Paste two equal-length lists of numbers (X and Y) to instantly compute the Pearson correlation coefficient r, the pair count n, and a plain-English reading of how strongly the two variables move together.

Enter two equal-length lists of numbers separated by commas, spaces, or new lines.

Pearson correlation coefficient (r)
0.774597

Strong positive correlation

r² (variance explained)0.6
Pairs (n)5
Mean of X (x̄)3
Mean of Y (ȳ)4
Σ(x−x̄)(y−ȳ)6
Σ(x−x̄)²10
Σ(y−ȳ)²6

r ranges from −1 to +1. The sign shows direction; the magnitude shows strength. r² is the share of variance the two variables share.

Quick answer

The Pearson correlation coefficient r measures the linear relationship between two variables and is computed as r = Σ((x−x̄)(y−ȳ)) / √(Σ(x−x̄)²·Σ(y−ȳ)²). It always falls between −1 (perfect negative) and +1 (perfect positive), with 0 meaning no linear relationship. For X = 1,2,3,4,5 and Y = 2,4,5,4,5 the numerator is 6 and the denominator is √(10·6) = 7.7460, so r ≈ 0.7746 — a strong positive correlation.

Formula & method

Pearson correlation coefficient

r = Σ((x − x̄)(y − ȳ)) / √( Σ(x − x̄)² · Σ(y − ȳ)² )
  • r Pearson correlation coefficient, ranging from −1 to +1
  • x, y Paired data values from the two lists
  • x̄, ȳ Arithmetic means of the X and Y lists
  • Σ Sum taken over all n paired observations
  • n Number of (x, y) pairs; both lists must have the same count

The numerator Σ((x−x̄)(y−ȳ)) is the sum of products of deviations (covariance × n). Dividing by the product of the two standard-deviation-like roots rescales it to the fixed −1…+1 range, so r is unitless and unaffected by the scale of X or Y.

Examples

Example 1: Strong positive (the default)
Input
X = 1, 2, 3, 4, 5 Y = 2, 4, 5, 4, 5
Result
r ≈ 0.7746 (n = 5)
Why
Means are x̄ = 3 and ȳ = 4. Deviation products: (−2)(−2)+(−1)(0)+(0)(1)+(1)(0)+(2)(1) = 4+0+0+0+2 = 6. Σ(x−x̄)² = 4+1+0+1+4 = 10 and Σ(y−ȳ)² = 4+0+1+0+1 = 6, so denominator = √(10·6) = √60 = 7.7460. r = 6 / 7.7460 = 0.7746.
Example 2: Perfect positive correlation
Input
X = 1, 2, 3, 4 Y = 2, 4, 6, 8
Result
r = 1 (n = 4)

Given data:
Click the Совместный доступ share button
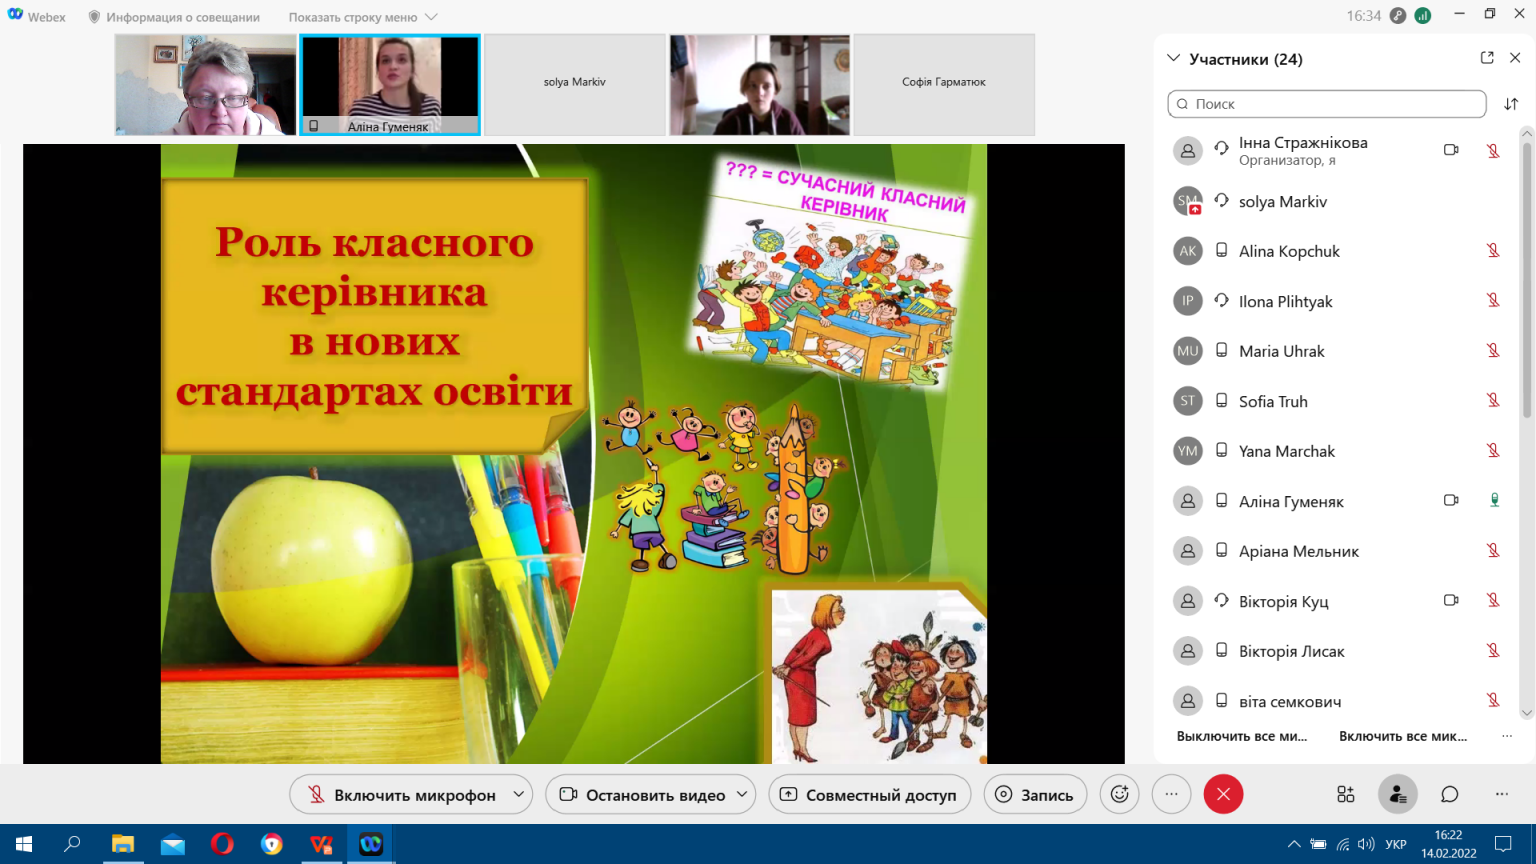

Short exercise A: In the Pearson correlation excerpt, what does a value of 0 for r indicate?
Short exercise B: Print the portion of the Pearson correlation excerpt starting with "r = Σ((x − x̄)(y" and going on through "scale of X or Y.".

Expected answer A: No linear relationship

Expected answer B:
r = Σ((x − x̄)(y − ȳ)) / √( Σ(x − x̄)² · Σ(y − ȳ)² )
  • r Pearson correlation coefficient, ranging from −1 to +1
  • x, y Paired data values from the two lists
  • x̄, ȳ Arithmetic means of the X and Y lists
  • Σ Sum taken over all n paired observations
  • n Number of (x, y) pairs; both lists must have the same count

The numerator Σ((x−x̄)(y−ȳ)) is the sum of products of deviations (covariance × n). Dividing by the product of the two standard-deviation-like roots rescales it to the fixed −1…+1 range, so r is unitless and unaffected by the scale of X or Y.